By the time the stories start to intersect, weaving details in and out, allowing us to see, say, a plane crash first as a moment from above, then floating next to it with another group of character’s later. Eventually, all three storylines converge, climax upon climax upon climax, every character’s peak danger and despair in the same moment of converging crescendos. This remarkably effective structure – experimental, but completely coherent in its logic and effects – is in service of an impeccably detailed recreation. Although the characters it focuses on are sketched quickly, fictional composite stand-ins for the masses of people involved and impacted, the overall sense of fastidious reenactment gives the film the historical weight under its immediacy. This is a lean, tense true-life thriller, every moment pulsing with the unforgiving tick, tick, tick of time running out (further emphasized by Hans Zimmer’s relentlessly simmering score). Shooting on film, and full IMAX film for many scenes, allows cinematographer Hoyte van Hoytema to craft shots of remarkable size and scale, with tangible texture and detailed grit, expansively filling the frame with eerie pale light, foreboding blank beaches, cavernous clear skies, and vast expanses of ocean. The men huddled against the forces of warfare are arranged in patterns and lines, formations and orders, holding steady to rules and regulations even in these desperate hours. 

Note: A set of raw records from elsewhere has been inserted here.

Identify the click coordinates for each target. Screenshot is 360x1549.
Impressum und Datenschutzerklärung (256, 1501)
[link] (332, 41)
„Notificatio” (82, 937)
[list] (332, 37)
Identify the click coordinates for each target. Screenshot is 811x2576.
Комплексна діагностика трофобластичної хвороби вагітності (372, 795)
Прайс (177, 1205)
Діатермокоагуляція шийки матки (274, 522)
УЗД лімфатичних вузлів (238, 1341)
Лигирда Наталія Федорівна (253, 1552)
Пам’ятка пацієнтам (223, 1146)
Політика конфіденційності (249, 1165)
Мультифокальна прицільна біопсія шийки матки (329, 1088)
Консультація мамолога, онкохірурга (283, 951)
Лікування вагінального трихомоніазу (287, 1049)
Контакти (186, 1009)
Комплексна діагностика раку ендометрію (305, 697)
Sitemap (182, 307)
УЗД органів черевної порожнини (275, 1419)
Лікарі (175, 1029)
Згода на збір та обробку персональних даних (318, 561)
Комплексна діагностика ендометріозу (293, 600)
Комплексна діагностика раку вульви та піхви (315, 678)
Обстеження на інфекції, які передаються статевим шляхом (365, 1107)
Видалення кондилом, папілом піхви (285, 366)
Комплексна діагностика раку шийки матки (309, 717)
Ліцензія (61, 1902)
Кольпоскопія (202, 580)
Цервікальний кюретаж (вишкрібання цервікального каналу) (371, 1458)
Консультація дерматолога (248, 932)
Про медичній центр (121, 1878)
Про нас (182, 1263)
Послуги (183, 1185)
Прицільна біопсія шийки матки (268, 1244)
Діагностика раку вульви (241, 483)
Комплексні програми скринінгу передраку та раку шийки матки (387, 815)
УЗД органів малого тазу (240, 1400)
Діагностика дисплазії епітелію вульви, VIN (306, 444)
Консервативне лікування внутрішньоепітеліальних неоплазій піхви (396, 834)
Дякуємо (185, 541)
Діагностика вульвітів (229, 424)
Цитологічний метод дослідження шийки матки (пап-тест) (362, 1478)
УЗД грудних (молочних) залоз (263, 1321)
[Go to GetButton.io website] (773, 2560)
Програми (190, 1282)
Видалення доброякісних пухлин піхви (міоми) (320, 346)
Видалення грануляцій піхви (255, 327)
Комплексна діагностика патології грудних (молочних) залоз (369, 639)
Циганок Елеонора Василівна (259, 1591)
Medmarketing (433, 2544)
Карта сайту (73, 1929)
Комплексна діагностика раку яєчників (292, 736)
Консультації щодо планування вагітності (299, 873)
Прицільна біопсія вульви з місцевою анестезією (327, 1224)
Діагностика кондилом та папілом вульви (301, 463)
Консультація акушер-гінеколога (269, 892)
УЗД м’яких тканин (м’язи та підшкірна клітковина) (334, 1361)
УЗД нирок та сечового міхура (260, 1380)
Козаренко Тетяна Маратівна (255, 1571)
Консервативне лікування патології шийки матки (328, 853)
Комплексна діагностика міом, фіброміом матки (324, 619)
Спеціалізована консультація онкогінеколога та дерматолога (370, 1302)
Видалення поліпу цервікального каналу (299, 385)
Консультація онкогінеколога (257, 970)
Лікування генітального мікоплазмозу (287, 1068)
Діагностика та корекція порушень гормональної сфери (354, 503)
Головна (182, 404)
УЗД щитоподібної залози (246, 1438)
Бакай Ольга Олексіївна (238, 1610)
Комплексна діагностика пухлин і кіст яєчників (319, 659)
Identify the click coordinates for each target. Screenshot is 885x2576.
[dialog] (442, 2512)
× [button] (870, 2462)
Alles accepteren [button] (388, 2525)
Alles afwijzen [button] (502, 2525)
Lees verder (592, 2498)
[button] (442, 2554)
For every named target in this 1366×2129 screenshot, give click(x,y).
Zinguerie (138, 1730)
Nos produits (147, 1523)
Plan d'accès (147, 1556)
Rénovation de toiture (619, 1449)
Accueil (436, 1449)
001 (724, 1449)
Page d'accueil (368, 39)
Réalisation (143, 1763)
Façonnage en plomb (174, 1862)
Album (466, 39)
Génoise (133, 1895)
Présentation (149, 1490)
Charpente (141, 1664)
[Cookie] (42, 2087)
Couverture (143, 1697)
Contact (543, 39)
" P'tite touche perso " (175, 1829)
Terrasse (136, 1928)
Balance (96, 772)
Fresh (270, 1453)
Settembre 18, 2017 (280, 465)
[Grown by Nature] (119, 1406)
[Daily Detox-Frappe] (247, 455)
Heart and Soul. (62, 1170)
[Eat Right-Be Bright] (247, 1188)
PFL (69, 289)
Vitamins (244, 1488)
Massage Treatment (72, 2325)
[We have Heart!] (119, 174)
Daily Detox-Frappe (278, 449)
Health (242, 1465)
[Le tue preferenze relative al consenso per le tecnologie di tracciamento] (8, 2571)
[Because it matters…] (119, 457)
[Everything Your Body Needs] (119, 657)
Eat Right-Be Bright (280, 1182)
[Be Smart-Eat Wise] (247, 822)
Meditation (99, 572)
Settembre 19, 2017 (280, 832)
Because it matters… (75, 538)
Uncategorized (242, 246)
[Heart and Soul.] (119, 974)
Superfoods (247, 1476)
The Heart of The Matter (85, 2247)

These groups of men are buffeted by elaborate and concussive suspense sequences, immersive effects and booming sound design building dread out of the roaring engines of approaching bombers, the slow smack of waves against a tiny boat, the sputtering propellers of a struggling aircraft, an unforgiving howling wind whipping at frayed nerves. The individuals involved are merely part of the crowd. They aren’t given lengthy moments of backstory and exposition, or made into easy heroes and villains. In fact, the enemy remains unspoken, barely glimpsed behind their weapons of war. Nolan’s focus is on the effect the situation has on the groups of people involved under the vice grip of unceasing peril. They simply do what they must, in every moment, in hopes to see the next. This is an extraordinarily well-made, exceptionally well-crafted film of beautifully elaborate detail building a work of startling simplicity: three straight lines concluding in the same inevitable. It’s a film about process and strategy, how they hold together and fall apart under tough conditions when survival instincts kick in. It’s about how even in defeat you can find dignity, even in fear you can find small acts of heroism. Best of all, it’s an experience that’s uniquely cinematic, overwhelming in its scale and power.